● **Task requirements**
When you reach the line with "1199x1551 pixels. Task: Click" in the data below, begin printing lines exactly, and stop once the line with "Expand Cost of" has been printed.

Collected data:
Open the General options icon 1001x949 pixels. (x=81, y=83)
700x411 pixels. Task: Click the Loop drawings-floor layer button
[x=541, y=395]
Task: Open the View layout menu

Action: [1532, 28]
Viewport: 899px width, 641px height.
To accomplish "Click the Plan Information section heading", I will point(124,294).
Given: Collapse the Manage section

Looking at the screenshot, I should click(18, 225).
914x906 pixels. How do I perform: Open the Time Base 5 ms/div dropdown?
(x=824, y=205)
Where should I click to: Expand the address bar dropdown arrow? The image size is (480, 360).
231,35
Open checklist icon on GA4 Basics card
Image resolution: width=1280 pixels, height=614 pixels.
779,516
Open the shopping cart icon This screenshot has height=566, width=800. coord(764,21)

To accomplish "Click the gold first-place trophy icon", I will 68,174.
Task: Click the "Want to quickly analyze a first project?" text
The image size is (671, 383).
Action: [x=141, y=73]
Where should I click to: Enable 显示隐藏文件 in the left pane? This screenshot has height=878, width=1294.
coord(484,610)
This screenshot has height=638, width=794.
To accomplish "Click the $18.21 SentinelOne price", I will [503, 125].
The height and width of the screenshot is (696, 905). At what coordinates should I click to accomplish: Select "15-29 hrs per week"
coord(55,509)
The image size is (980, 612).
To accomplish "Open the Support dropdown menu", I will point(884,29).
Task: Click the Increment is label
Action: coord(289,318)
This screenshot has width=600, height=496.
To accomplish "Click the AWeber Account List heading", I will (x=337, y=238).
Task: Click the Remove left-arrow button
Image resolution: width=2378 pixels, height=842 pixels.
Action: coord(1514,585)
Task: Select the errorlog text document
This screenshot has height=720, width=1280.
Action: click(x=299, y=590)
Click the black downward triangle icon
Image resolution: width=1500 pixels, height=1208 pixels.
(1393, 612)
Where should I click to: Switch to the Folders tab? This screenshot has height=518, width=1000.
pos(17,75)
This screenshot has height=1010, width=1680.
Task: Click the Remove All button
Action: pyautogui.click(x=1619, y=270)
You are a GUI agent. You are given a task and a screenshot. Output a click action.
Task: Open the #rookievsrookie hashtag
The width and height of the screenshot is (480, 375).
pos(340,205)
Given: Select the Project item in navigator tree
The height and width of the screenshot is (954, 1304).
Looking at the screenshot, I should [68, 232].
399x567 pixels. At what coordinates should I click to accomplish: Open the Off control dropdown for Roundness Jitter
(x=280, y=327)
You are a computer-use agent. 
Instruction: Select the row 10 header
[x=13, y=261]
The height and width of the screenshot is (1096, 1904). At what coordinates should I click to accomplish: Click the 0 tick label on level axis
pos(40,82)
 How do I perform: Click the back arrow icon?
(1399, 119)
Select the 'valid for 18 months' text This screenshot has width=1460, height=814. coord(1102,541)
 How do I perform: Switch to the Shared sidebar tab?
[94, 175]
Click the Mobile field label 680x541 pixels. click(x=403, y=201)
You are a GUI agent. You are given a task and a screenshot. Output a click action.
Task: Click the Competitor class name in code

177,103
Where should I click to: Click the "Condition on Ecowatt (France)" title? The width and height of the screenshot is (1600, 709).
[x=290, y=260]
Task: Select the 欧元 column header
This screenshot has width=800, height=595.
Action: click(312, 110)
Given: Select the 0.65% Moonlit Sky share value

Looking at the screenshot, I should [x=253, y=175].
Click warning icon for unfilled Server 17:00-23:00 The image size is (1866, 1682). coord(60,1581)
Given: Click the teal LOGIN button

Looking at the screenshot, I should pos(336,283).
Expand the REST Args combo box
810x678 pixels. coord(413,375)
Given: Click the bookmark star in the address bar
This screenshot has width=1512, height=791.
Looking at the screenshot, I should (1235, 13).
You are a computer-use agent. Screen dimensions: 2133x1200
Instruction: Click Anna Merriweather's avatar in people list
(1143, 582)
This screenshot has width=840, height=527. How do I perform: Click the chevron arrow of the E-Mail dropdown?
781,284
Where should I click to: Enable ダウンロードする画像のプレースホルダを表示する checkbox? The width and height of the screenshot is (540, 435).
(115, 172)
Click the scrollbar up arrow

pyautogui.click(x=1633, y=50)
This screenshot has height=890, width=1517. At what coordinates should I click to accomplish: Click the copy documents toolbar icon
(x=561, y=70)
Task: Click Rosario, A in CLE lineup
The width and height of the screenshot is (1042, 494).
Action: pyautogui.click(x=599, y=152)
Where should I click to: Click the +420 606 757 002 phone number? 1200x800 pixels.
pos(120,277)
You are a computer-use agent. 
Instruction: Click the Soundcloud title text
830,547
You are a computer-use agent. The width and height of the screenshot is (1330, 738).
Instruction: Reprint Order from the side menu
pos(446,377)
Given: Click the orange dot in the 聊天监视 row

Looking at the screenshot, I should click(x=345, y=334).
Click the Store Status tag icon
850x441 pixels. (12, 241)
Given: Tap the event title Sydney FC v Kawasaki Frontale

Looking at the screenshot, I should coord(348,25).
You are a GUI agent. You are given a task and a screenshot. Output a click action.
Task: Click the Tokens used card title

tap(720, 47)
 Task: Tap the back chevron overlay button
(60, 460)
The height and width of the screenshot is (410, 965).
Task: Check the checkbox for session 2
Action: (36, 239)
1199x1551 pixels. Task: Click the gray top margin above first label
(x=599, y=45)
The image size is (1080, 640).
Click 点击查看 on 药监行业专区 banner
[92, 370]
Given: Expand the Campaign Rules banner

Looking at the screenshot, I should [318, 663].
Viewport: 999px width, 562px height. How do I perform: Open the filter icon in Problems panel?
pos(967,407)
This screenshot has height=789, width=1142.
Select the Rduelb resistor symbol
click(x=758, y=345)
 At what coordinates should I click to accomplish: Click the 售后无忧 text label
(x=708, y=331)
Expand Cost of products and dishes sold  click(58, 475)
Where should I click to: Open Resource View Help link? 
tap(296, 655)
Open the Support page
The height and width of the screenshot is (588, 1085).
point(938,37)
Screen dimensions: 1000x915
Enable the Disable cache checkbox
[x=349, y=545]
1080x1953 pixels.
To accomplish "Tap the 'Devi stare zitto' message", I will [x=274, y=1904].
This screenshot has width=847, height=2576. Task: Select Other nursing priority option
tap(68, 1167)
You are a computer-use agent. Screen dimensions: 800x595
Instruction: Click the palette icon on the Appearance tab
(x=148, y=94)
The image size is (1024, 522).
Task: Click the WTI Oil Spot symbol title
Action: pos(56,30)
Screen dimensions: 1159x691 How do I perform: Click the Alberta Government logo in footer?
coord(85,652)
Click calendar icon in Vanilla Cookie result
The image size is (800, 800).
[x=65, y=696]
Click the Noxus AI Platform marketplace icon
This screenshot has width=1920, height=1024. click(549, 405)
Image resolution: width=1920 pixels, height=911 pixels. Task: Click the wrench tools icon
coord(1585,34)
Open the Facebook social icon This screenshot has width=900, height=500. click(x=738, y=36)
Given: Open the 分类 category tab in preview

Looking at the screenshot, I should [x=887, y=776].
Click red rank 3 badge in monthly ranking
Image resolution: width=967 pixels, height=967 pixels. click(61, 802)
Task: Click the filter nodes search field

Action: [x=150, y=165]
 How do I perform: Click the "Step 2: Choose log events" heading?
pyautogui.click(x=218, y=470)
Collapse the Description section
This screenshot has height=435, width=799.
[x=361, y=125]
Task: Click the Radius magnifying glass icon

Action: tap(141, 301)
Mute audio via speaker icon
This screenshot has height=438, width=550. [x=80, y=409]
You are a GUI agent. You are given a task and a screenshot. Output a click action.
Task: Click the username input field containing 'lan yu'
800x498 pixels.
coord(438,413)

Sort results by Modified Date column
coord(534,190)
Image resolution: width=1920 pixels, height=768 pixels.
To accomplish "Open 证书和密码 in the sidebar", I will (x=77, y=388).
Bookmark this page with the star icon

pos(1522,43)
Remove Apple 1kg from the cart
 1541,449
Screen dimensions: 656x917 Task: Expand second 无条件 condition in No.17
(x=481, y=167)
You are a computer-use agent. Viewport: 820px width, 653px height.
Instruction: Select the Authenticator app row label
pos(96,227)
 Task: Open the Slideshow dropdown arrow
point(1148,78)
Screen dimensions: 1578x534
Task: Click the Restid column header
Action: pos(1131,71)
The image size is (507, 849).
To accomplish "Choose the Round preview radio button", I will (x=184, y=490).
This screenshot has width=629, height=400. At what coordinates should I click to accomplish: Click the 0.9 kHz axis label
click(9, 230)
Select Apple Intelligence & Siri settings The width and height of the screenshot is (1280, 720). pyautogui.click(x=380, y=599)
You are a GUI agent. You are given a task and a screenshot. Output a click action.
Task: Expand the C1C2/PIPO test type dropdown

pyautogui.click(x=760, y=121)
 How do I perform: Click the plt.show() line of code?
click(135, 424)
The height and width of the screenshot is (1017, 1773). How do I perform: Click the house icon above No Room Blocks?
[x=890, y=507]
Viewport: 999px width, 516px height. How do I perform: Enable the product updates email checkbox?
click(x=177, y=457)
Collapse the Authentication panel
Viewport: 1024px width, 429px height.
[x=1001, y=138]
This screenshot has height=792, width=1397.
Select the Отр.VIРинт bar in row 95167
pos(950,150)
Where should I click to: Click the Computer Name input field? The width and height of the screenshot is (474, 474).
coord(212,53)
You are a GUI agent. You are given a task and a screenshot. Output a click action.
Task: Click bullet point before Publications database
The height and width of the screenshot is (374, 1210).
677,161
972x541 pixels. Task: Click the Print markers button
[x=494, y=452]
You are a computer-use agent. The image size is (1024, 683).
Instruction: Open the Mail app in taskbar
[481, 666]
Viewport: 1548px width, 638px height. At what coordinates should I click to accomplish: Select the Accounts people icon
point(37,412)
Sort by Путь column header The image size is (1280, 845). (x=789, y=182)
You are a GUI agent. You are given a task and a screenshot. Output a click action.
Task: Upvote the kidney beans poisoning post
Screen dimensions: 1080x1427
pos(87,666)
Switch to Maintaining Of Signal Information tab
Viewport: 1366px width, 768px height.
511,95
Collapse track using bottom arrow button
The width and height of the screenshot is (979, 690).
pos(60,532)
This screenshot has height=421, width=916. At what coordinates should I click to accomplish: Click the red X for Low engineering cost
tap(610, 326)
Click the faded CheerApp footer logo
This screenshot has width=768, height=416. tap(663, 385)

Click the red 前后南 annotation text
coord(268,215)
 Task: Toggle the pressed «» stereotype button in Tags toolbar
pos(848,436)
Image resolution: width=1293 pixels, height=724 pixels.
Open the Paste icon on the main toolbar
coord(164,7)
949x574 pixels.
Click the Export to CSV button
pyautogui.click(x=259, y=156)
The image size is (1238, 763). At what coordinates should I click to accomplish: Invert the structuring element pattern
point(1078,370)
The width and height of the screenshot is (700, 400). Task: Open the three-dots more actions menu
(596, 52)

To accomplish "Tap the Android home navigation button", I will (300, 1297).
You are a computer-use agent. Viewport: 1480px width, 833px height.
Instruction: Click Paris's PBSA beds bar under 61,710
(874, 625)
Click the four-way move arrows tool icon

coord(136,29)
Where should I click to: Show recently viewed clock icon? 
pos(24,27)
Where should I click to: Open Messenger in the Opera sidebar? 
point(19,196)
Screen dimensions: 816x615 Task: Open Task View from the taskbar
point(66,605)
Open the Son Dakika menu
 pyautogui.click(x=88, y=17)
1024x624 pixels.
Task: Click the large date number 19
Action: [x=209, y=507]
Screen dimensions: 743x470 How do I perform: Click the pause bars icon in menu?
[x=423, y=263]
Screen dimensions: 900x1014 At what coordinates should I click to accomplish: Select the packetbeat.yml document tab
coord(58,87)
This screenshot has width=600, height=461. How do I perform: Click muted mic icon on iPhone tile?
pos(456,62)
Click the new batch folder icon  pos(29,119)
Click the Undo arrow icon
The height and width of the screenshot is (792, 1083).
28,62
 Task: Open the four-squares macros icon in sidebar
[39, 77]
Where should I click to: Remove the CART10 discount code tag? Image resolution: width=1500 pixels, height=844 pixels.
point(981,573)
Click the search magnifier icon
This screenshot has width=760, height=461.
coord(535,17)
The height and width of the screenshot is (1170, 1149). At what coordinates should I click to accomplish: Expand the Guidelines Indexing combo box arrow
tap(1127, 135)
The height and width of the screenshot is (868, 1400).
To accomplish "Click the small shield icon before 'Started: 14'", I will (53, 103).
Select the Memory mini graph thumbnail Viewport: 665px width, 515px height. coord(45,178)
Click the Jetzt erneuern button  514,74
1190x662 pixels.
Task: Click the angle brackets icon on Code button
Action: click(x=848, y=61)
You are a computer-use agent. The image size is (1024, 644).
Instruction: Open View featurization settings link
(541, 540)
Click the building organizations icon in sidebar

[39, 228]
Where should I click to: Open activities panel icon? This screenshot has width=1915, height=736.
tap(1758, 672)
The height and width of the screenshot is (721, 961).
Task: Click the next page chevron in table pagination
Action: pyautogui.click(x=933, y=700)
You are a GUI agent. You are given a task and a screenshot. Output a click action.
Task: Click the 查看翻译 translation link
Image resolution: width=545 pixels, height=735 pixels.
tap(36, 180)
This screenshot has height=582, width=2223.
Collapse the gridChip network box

● **Written response**
1199x1551 pixels. Task: Click the gray top margin above first label
(x=599, y=45)
The image size is (1080, 640).
Click 点击查看 on 药监行业专区 banner
[92, 370]
Given: Expand the Campaign Rules banner

Looking at the screenshot, I should [318, 663].
Viewport: 999px width, 562px height. How do I perform: Open the filter icon in Problems panel?
pos(967,407)
This screenshot has height=789, width=1142.
Select the Rduelb resistor symbol
click(x=758, y=345)
 At what coordinates should I click to accomplish: Click the 售后无忧 text label
(x=708, y=331)
Expand Cost of products and dishes sold  click(58, 475)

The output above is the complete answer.